P. S. Привет Вашим начальникам, если среди них окажутся мои читатели».

Он любил писать по ночам. Будто придворный дворцовый летописец, сидящий над голубым листом самаркандской бумаги под гранатовым деревом.
Белая пыльная жара, выжигающая все днем, ночью, будто извиняясь, обращалась в добрую прохладу и оглаживала уснувший Ташкент бархатными руками. И город с черного неба тогда освещался густым зерном серебряных звезд величиною с осенние виноградины. Деревья близкого заоконного сада замирали от удовольствия и ответно сверкали каждым своим листом, обращенным в зеленое золото.
В начале пятидесятых, когда взялся за главную книгу, он еще не жаловался на свои глаза, подводить они станут позже, он потихоньку начнет слепнуть. Ему еще писалось быстро, весело, всего лишь с трудным удовольствием, получаемым от преодоления естественной сопротивляемости слова. Трудилось воображение, трудились эти черно-зеленые монеты, с каждой из которых он был знаком и общался на ты:
«Богобоязненные мусульмане расточали свои даяния разборчиво: падало серебро – пухленькие теньги, маленькие теньгачи, прозванные «мири» – «княжескими» или «акча» – «беленькими», – падало серебро в кокосовые чаши опасных и зорких каландаров; падала медь – большие темные «фулусы», небольшие «ним-фулусы» – полушки, маленькие «пулы» – грошики, – падала со стуком медь в глубокие тыквы; обломки черствой лепешки или слова благих пожеланий доставались прохожим нищим».

Письмо автора «Звезд над Самаркандом» писателя Сергея Бородина Анатолию Бауэру из Ташкента 6 марта 1965 г.:
«Дорогой Толя!

_ИСХОДНЫЕ ЗАПИСИ:_
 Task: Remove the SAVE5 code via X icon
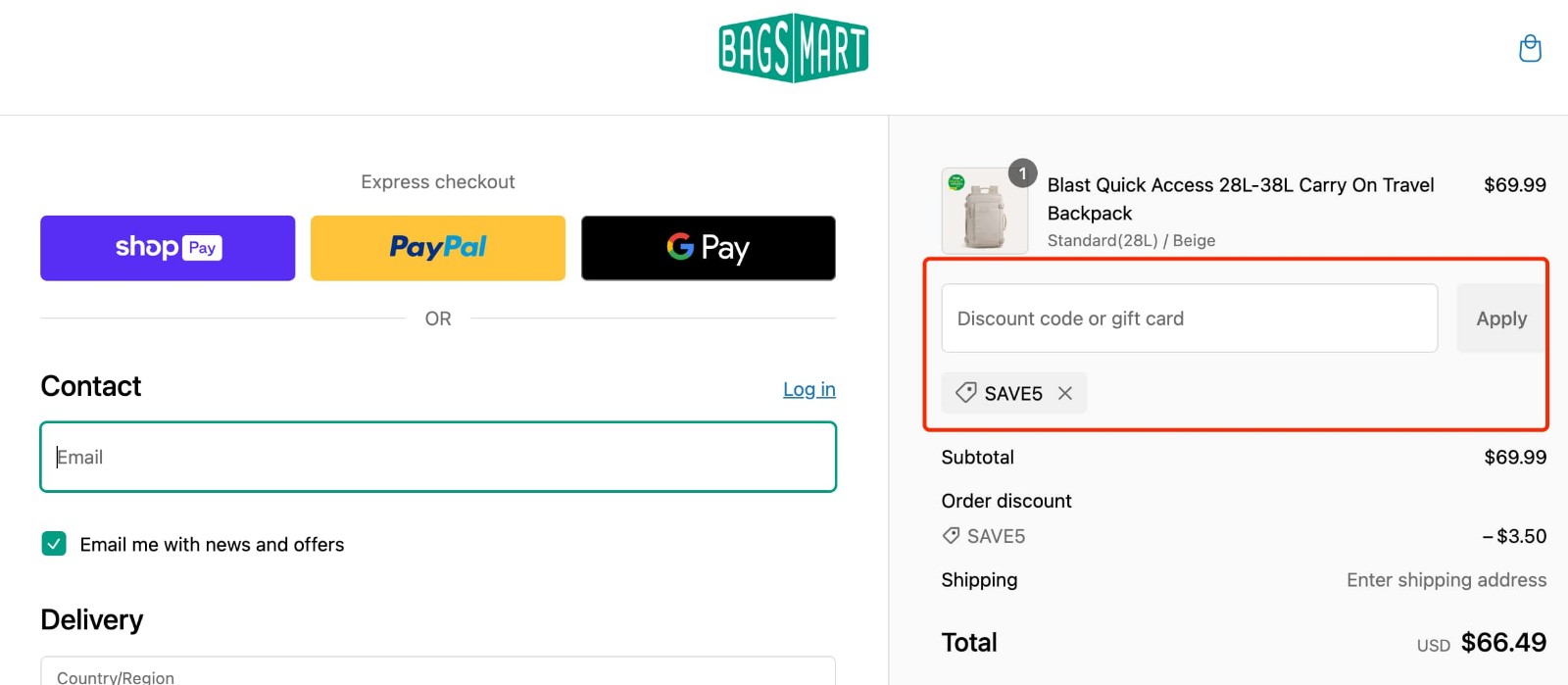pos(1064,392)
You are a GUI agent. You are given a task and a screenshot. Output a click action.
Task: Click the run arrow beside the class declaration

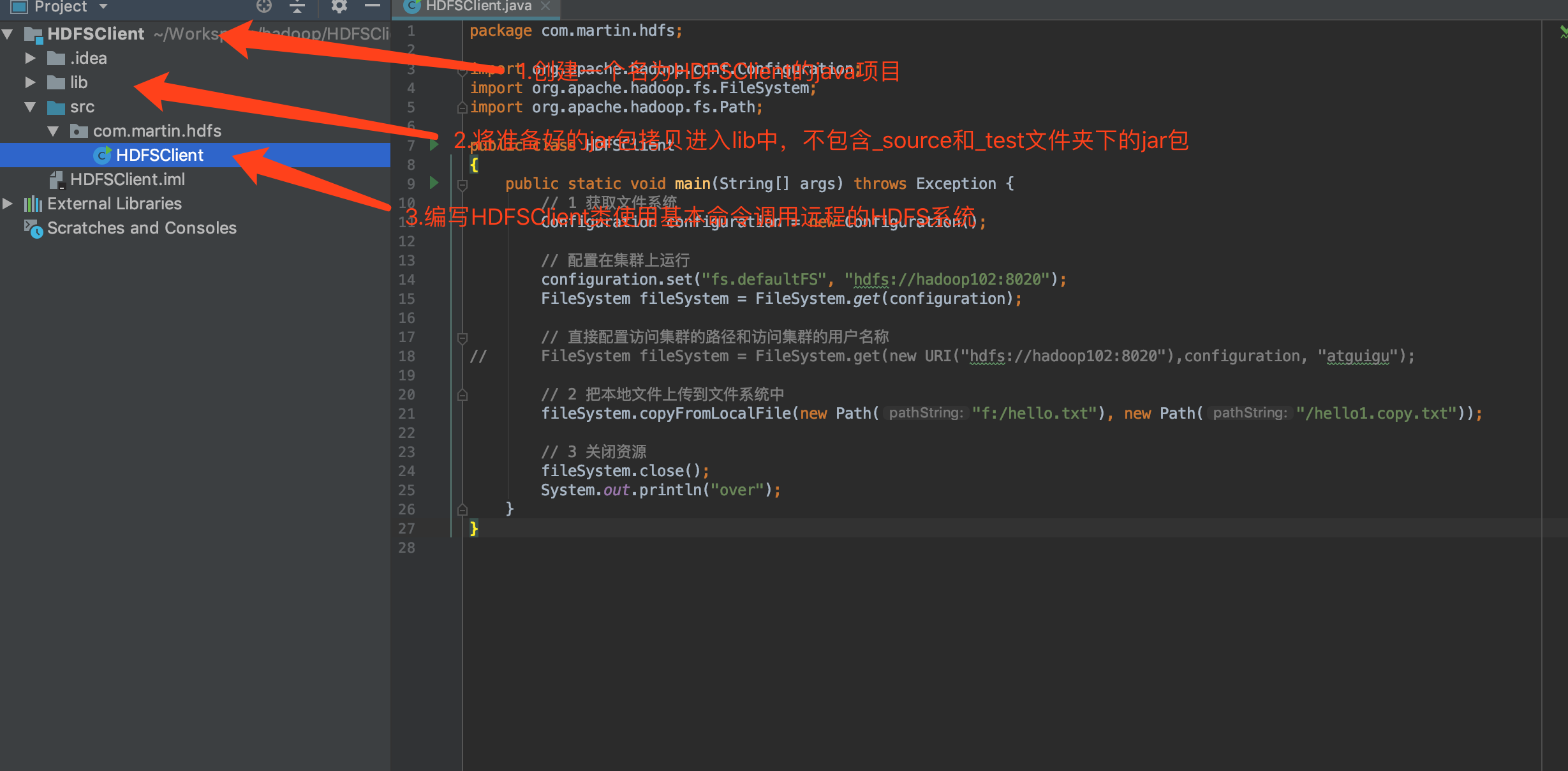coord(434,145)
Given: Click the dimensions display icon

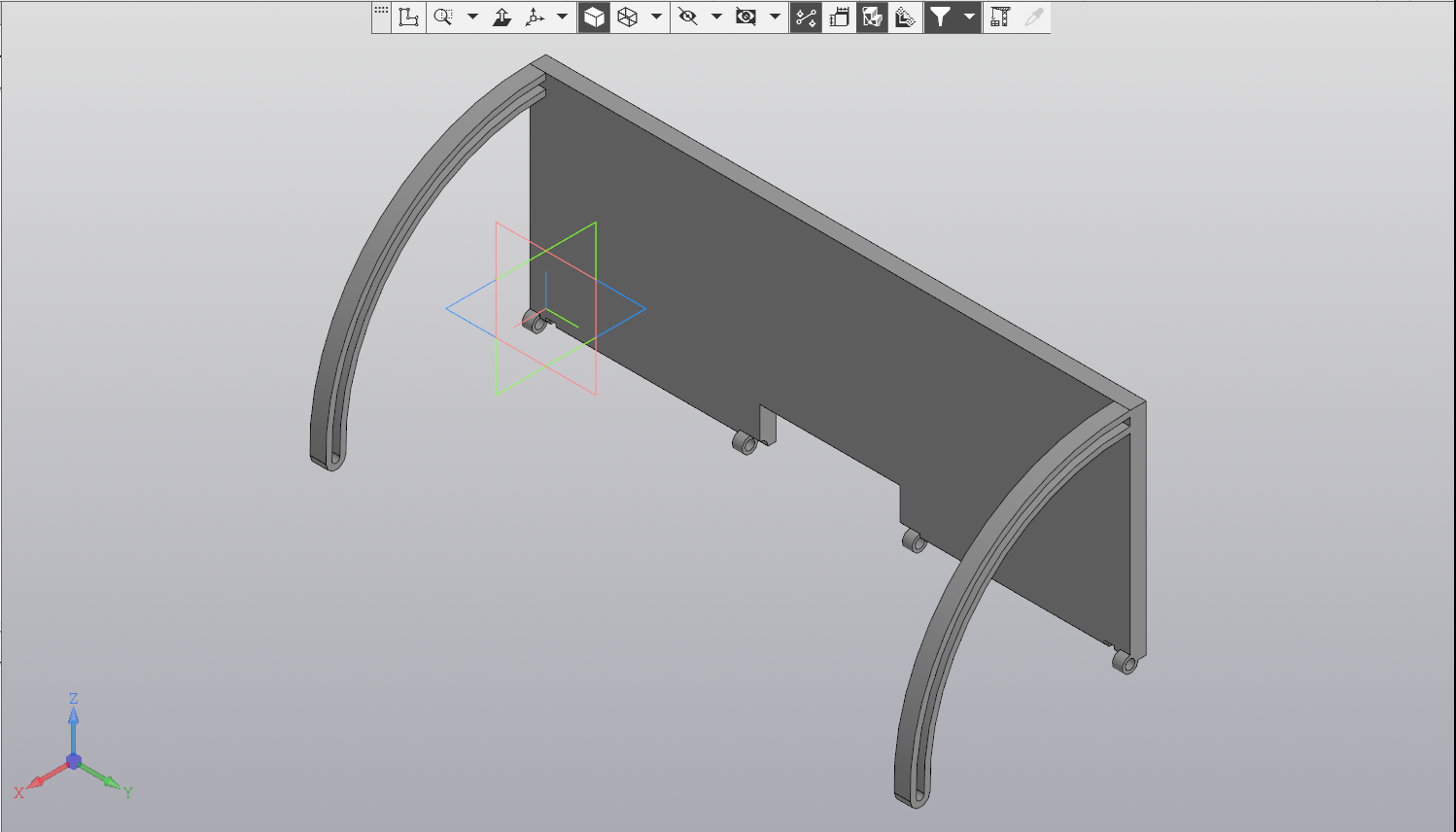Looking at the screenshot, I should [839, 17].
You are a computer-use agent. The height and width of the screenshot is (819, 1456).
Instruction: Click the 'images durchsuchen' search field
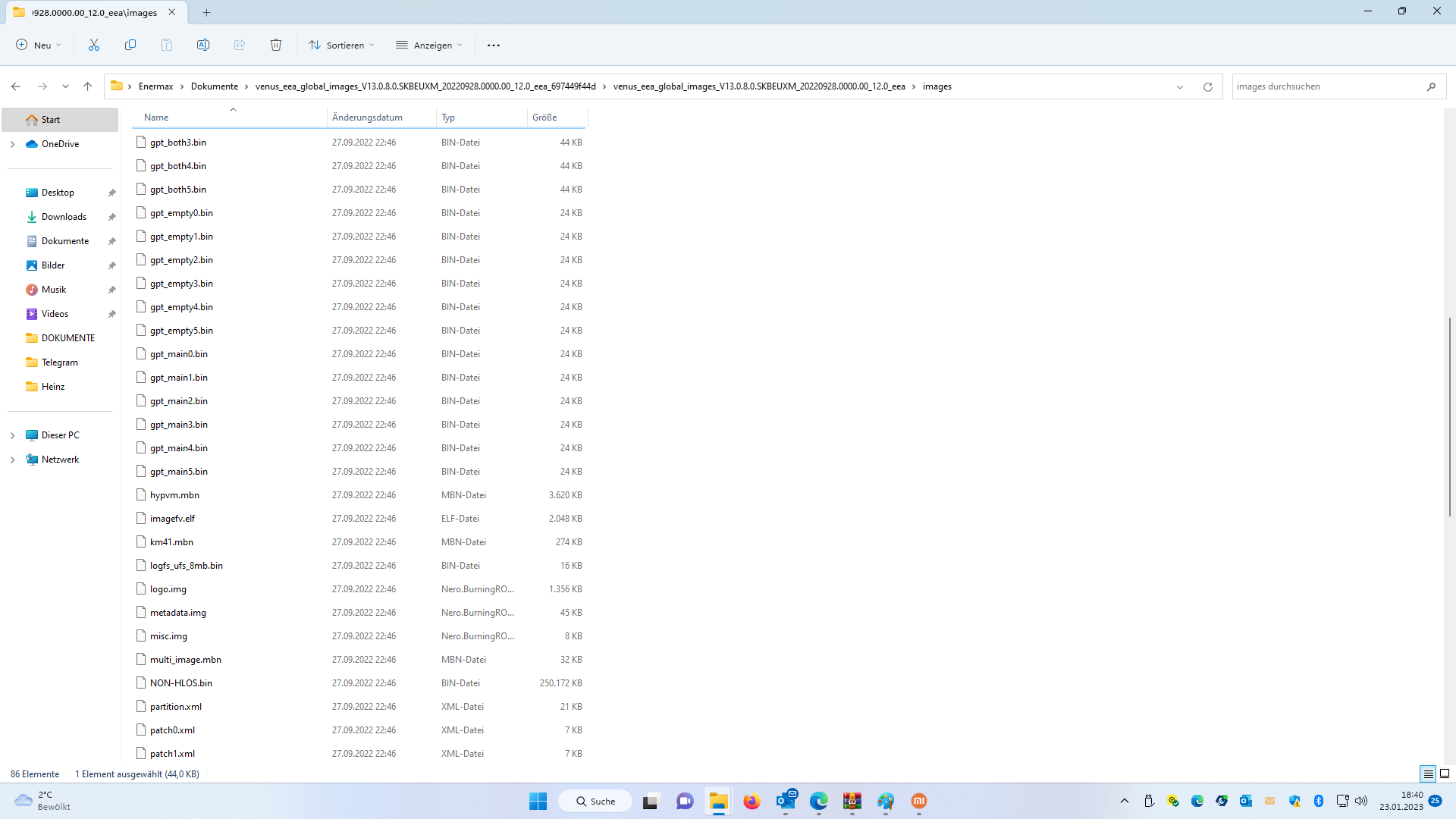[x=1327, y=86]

_ЧТО ТРЕБУЕТСЯ:_
**1)** Замените в отрывке о ночной работе писателя «Ташкент» на «Самарканд». Приведите участок отрывка от «Он любил писать» до «в зеленое золото.» включительно.
**2)** Повторите дословно записи с самого их начала до строки, содержащей «Looking at the», включительно. Изображения в ответ не включайте.

_ОЖИДАЕМЫЕ ОТВЕТЫ:_
**1)**
Он любил писать по ночам. Будто придворный дворцовый летописец, сидящий над голубым листом самаркандской бумаги под гранатовым деревом.
Белая пыльная жара, выжигающая все днем, ночью, будто извиняясь, обращалась в добрую прохладу и оглаживала уснувший Самарканд бархатными руками. И город с черного неба тогда освещался густым зерном серебряных звезд величиною с осенние виноградины. Деревья близкого заоконного сада замирали от удовольствия и ответно сверкали каждым своим листом, обращенным в зеленое золото.

**2)**
 Task: Remove the SAVE5 code via X icon
pos(1064,392)
You are a GUI agent. You are given a task and a screenshot. Output a click action.
Task: Click the run arrow beside the class declaration

coord(434,145)
Given: Click the dimensions display icon

Looking at the screenshot, I should [839, 17].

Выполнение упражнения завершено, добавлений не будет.